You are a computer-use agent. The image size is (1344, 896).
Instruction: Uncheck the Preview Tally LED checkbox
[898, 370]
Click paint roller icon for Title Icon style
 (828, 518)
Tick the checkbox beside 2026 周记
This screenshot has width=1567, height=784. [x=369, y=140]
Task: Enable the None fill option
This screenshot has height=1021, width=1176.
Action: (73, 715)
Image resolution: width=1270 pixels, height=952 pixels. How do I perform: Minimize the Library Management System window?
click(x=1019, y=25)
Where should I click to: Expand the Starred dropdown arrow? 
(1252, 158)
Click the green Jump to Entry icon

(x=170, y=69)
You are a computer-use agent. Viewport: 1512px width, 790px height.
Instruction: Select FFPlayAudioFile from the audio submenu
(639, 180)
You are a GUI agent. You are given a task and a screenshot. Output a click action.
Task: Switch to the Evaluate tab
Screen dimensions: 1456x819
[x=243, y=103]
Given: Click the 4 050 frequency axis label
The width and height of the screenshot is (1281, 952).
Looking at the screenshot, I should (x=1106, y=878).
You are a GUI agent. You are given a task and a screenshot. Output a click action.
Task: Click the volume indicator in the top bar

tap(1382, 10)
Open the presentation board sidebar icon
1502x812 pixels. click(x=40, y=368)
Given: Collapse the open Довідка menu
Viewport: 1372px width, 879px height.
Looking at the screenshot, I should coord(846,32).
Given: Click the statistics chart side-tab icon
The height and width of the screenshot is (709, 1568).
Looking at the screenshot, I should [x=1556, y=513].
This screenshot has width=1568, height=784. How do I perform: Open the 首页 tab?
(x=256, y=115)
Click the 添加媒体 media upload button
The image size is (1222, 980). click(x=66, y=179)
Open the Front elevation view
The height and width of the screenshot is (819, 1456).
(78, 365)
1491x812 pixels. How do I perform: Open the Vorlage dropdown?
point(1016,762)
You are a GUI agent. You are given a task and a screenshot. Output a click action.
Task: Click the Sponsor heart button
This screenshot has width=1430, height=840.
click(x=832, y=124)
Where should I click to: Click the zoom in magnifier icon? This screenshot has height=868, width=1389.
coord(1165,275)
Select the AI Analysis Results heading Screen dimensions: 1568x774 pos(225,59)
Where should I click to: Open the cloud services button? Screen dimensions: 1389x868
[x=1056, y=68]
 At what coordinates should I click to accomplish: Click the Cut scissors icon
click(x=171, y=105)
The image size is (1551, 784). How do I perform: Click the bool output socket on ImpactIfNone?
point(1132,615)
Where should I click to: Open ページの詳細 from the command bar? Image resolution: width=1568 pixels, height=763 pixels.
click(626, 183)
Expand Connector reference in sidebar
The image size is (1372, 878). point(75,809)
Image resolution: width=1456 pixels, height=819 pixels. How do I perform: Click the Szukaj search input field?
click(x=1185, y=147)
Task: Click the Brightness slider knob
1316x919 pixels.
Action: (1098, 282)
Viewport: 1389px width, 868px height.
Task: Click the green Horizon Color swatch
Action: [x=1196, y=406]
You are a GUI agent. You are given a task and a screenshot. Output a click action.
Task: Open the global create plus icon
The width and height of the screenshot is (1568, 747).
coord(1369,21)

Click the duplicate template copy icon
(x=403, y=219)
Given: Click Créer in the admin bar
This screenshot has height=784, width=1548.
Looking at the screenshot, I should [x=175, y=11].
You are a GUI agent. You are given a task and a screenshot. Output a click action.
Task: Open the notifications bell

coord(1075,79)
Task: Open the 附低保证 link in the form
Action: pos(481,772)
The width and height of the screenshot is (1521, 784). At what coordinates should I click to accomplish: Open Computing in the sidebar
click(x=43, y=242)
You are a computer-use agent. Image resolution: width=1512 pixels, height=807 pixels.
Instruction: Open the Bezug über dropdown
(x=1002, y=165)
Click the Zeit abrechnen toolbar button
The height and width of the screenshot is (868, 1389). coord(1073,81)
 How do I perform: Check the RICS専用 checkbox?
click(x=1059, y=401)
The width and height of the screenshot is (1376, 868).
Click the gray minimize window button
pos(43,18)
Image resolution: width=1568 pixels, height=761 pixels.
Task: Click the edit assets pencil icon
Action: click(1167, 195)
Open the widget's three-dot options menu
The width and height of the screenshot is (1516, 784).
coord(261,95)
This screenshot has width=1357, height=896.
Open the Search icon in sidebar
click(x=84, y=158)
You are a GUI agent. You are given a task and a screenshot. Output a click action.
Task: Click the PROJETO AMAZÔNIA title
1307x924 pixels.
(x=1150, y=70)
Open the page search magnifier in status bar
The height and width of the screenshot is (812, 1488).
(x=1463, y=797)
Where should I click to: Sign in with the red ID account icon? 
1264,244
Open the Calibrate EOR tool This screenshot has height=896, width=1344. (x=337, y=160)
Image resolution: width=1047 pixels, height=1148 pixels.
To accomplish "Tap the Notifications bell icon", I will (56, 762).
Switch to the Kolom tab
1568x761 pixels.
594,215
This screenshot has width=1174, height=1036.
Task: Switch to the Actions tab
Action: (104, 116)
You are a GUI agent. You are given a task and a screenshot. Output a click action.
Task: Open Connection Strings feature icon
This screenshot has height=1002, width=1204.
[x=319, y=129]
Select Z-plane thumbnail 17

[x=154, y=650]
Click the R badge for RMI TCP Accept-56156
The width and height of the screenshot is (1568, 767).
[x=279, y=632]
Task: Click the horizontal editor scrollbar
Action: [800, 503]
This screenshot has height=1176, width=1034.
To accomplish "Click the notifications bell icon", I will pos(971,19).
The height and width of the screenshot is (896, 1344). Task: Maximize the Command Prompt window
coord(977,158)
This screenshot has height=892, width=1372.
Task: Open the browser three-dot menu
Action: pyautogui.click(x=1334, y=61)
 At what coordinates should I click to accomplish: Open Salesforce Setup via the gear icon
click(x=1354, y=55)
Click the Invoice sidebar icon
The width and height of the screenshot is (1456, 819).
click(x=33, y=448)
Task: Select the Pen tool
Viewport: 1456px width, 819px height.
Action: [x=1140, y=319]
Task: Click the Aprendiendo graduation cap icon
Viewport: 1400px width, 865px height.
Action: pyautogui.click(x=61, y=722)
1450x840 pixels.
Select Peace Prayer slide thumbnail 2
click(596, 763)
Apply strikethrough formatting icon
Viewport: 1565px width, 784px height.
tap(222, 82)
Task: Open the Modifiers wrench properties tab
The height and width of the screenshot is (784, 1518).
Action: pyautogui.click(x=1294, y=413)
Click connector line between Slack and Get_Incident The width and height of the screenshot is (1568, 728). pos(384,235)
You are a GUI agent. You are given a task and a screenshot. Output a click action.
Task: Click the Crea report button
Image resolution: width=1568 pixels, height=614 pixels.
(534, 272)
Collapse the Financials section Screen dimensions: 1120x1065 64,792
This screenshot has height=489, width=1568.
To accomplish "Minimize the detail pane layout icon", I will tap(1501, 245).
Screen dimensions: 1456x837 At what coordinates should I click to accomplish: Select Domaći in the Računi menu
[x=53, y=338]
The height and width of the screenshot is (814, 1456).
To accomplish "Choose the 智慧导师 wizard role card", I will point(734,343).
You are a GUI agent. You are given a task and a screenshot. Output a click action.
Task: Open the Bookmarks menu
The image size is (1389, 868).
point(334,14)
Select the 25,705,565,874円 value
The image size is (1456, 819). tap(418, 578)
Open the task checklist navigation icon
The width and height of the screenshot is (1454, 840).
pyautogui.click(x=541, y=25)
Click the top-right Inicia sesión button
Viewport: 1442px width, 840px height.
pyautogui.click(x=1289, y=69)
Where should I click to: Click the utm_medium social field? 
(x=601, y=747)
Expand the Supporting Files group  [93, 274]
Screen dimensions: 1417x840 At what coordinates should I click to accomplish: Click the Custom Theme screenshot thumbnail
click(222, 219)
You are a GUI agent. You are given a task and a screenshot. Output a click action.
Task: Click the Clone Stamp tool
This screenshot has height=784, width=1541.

■ ■ ■ ■ ■

#### What you should do:
Every entry shown above is to be written out exactly.

#### Output for this exercise:
You are a computer-use agent. The image size is (1344, 896).
Instruction: Uncheck the Preview Tally LED checkbox
[898, 370]
Click paint roller icon for Title Icon style
 (828, 518)
Tick the checkbox beside 2026 周记
This screenshot has width=1567, height=784. [x=369, y=140]
Task: Enable the None fill option
This screenshot has height=1021, width=1176.
Action: (73, 715)
Image resolution: width=1270 pixels, height=952 pixels. How do I perform: Minimize the Library Management System window?
click(x=1019, y=25)
Where should I click to: Expand the Starred dropdown arrow? 
(1252, 158)
Click the green Jump to Entry icon

(x=170, y=69)
You are a computer-use agent. Viewport: 1512px width, 790px height.
Instruction: Select FFPlayAudioFile from the audio submenu
(639, 180)
You are a GUI agent. You are given a task and a screenshot. Output a click action.
Task: Switch to the Evaluate tab
Screen dimensions: 1456x819
[x=243, y=103]
Given: Click the 4 050 frequency axis label
The width and height of the screenshot is (1281, 952).
Looking at the screenshot, I should (x=1106, y=878).
You are a GUI agent. You are given a task and a screenshot. Output a click action.
Task: Click the volume indicator in the top bar

tap(1382, 10)
Open the presentation board sidebar icon
1502x812 pixels. click(x=40, y=368)
Given: Collapse the open Довідка menu
Viewport: 1372px width, 879px height.
Looking at the screenshot, I should coord(846,32).
Given: Click the statistics chart side-tab icon
The height and width of the screenshot is (709, 1568).
Looking at the screenshot, I should [x=1556, y=513].
This screenshot has width=1568, height=784. How do I perform: Open the 首页 tab?
(x=256, y=115)
Click the 添加媒体 media upload button
The image size is (1222, 980). click(x=66, y=179)
Open the Front elevation view
The height and width of the screenshot is (819, 1456).
(78, 365)
1491x812 pixels. How do I perform: Open the Vorlage dropdown?
point(1016,762)
You are a GUI agent. You are given a task and a screenshot. Output a click action.
Task: Click the Sponsor heart button
This screenshot has width=1430, height=840.
click(x=832, y=124)
Where should I click to: Click the zoom in magnifier icon? This screenshot has height=868, width=1389.
coord(1165,275)
Select the AI Analysis Results heading Screen dimensions: 1568x774 pos(225,59)
Where should I click to: Open the cloud services button? Screen dimensions: 1389x868
[x=1056, y=68]
 At what coordinates should I click to accomplish: Click the Cut scissors icon
click(x=171, y=105)
The image size is (1551, 784). How do I perform: Click the bool output socket on ImpactIfNone?
point(1132,615)
Where should I click to: Open ページの詳細 from the command bar? Image resolution: width=1568 pixels, height=763 pixels.
click(626, 183)
Expand Connector reference in sidebar
The image size is (1372, 878). point(75,809)
Image resolution: width=1456 pixels, height=819 pixels. How do I perform: Click the Szukaj search input field?
click(x=1185, y=147)
Task: Click the Brightness slider knob
1316x919 pixels.
Action: (1098, 282)
Viewport: 1389px width, 868px height.
Task: Click the green Horizon Color swatch
Action: [x=1196, y=406]
You are a GUI agent. You are given a task and a screenshot. Output a click action.
Task: Open the global create plus icon
The width and height of the screenshot is (1568, 747).
coord(1369,21)

Click the duplicate template copy icon
(x=403, y=219)
Given: Click Créer in the admin bar
This screenshot has height=784, width=1548.
Looking at the screenshot, I should [x=175, y=11].
You are a GUI agent. You are given a task and a screenshot. Output a click action.
Task: Open the notifications bell

coord(1075,79)
Task: Open the 附低保证 link in the form
Action: pos(481,772)
The width and height of the screenshot is (1521, 784). At what coordinates should I click to accomplish: Open Computing in the sidebar
click(x=43, y=242)
You are a computer-use agent. Image resolution: width=1512 pixels, height=807 pixels.
Instruction: Open the Bezug über dropdown
(x=1002, y=165)
Click the Zeit abrechnen toolbar button
The height and width of the screenshot is (868, 1389). coord(1073,81)
 How do I perform: Check the RICS専用 checkbox?
click(x=1059, y=401)
The width and height of the screenshot is (1376, 868).
Click the gray minimize window button
pos(43,18)
Image resolution: width=1568 pixels, height=761 pixels.
Task: Click the edit assets pencil icon
Action: click(1167, 195)
Open the widget's three-dot options menu
The width and height of the screenshot is (1516, 784).
coord(261,95)
This screenshot has width=1357, height=896.
Open the Search icon in sidebar
click(x=84, y=158)
You are a GUI agent. You are given a task and a screenshot. Output a click action.
Task: Click the PROJETO AMAZÔNIA title
1307x924 pixels.
(x=1150, y=70)
Open the page search magnifier in status bar
The height and width of the screenshot is (812, 1488).
(x=1463, y=797)
Where should I click to: Sign in with the red ID account icon? 
1264,244
Open the Calibrate EOR tool This screenshot has height=896, width=1344. (x=337, y=160)
Image resolution: width=1047 pixels, height=1148 pixels.
To accomplish "Tap the Notifications bell icon", I will (56, 762).
Switch to the Kolom tab
1568x761 pixels.
594,215
This screenshot has width=1174, height=1036.
Task: Switch to the Actions tab
Action: (104, 116)
You are a GUI agent. You are given a task and a screenshot. Output a click action.
Task: Open Connection Strings feature icon
This screenshot has height=1002, width=1204.
[x=319, y=129]
Select Z-plane thumbnail 17

[x=154, y=650]
Click the R badge for RMI TCP Accept-56156
The width and height of the screenshot is (1568, 767).
[x=279, y=632]
Task: Click the horizontal editor scrollbar
Action: [800, 503]
This screenshot has height=1176, width=1034.
To accomplish "Click the notifications bell icon", I will pos(971,19).
The height and width of the screenshot is (896, 1344). Task: Maximize the Command Prompt window
coord(977,158)
This screenshot has height=892, width=1372.
Task: Open the browser three-dot menu
Action: pyautogui.click(x=1334, y=61)
 At what coordinates should I click to accomplish: Open Salesforce Setup via the gear icon
click(x=1354, y=55)
Click the Invoice sidebar icon
The width and height of the screenshot is (1456, 819).
click(x=33, y=448)
Task: Select the Pen tool
Viewport: 1456px width, 819px height.
Action: [x=1140, y=319]
Task: Click the Aprendiendo graduation cap icon
Viewport: 1400px width, 865px height.
Action: pyautogui.click(x=61, y=722)
1450x840 pixels.
Select Peace Prayer slide thumbnail 2
click(596, 763)
Apply strikethrough formatting icon
Viewport: 1565px width, 784px height.
tap(222, 82)
Task: Open the Modifiers wrench properties tab
The height and width of the screenshot is (784, 1518).
Action: pyautogui.click(x=1294, y=413)
Click connector line between Slack and Get_Incident The width and height of the screenshot is (1568, 728). pos(384,235)
You are a GUI agent. You are given a task and a screenshot. Output a click action.
Task: Click the Crea report button
Image resolution: width=1568 pixels, height=614 pixels.
(534, 272)
Collapse the Financials section Screen dimensions: 1120x1065 64,792
This screenshot has height=489, width=1568.
To accomplish "Minimize the detail pane layout icon", I will tap(1501, 245).
Screen dimensions: 1456x837 At what coordinates should I click to accomplish: Select Domaći in the Računi menu
[x=53, y=338]
The height and width of the screenshot is (814, 1456).
To accomplish "Choose the 智慧导师 wizard role card", I will point(734,343).
You are a GUI agent. You are given a task and a screenshot. Output a click action.
Task: Open the Bookmarks menu
The image size is (1389, 868).
point(334,14)
Select the 25,705,565,874円 value
The image size is (1456, 819). tap(418, 578)
Open the task checklist navigation icon
The width and height of the screenshot is (1454, 840).
pyautogui.click(x=541, y=25)
Click the top-right Inicia sesión button
Viewport: 1442px width, 840px height.
pyautogui.click(x=1289, y=69)
Where should I click to: Click the utm_medium social field? 
(x=601, y=747)
Expand the Supporting Files group  [93, 274]
Screen dimensions: 1417x840 At what coordinates should I click to accomplish: Click the Custom Theme screenshot thumbnail
click(222, 219)
You are a GUI agent. You are given a task and a screenshot. Output a click action.
Task: Click the Clone Stamp tool
This screenshot has height=784, width=1541.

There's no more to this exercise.